Despite a sell-in of $500 million, Destiny has received middling reviews — or bad if you consider how jilted rating scales can be with a AAA game. As of writing the Metacritic for Destiny sits at a paltry 75, with scores in the 60s from publications like EGM, GiantBomb and The Escapist. Many of the low scores are commonly stated issues with poorly implemented in-game communication, out-of-game lore and a feeling of a blank slate prime for future DLC.

But consumers didn’t know any of that before the game released. Though a demo for Destiny was available before release and review copies were sent a few days ahead of the title hitting retail, the servers themselves weren’t operational until September 9, which made it unplayable.
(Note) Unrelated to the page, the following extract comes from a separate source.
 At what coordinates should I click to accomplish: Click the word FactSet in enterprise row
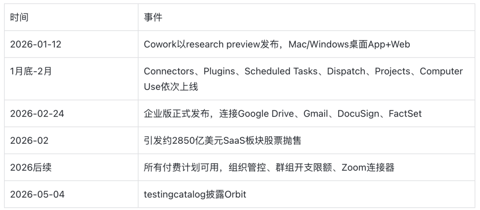click(405, 114)
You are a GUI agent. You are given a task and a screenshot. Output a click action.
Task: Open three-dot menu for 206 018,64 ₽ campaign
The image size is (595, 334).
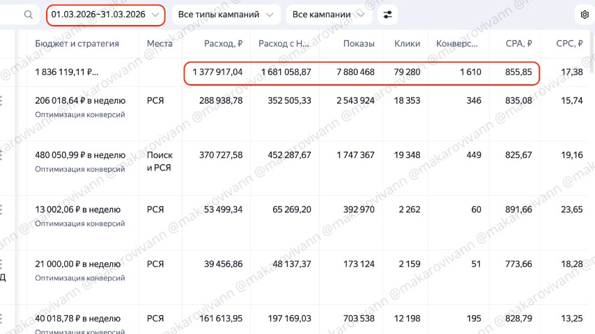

As a result, reviews of the game didn’t start to come online until 24 to 48 hours after launch. A company blog post from Bungie stated several reasons, but one line stood out in particular.

“For us, this is a first – a new experience. It’s a bit of a risk, too,” the statement read. “We fully anticipate seeing day one reviews from folks who decide to kick the tires, but don’t have the time or patience to take our ride for a nice, long road trip. Some of you might wait to pick up a copy until you read the final verdict from your most trusted review house. We’re okay with that. We’ve created something we’re proud of.”

The first sentence is the most important – that not giving reviews out is a new experience. While it’s veiled through standard PR speak as a risk worth taking I think this move is more complicated than what the company blog suggests.

With millions to spare in advertising that can generate usually expected returns, why would a company give a copy of their game to an outlet and face a potentially bad review? For companies with enough money to buy a huge advertisement in Times Square, maybe the organic growth given by early reviews is past the period of its usefulness. Additionally, having no reviews keeps marketing and advertising completely within the domain of the company instead of dealing with outside people who arguably have a vested interest to toe the line.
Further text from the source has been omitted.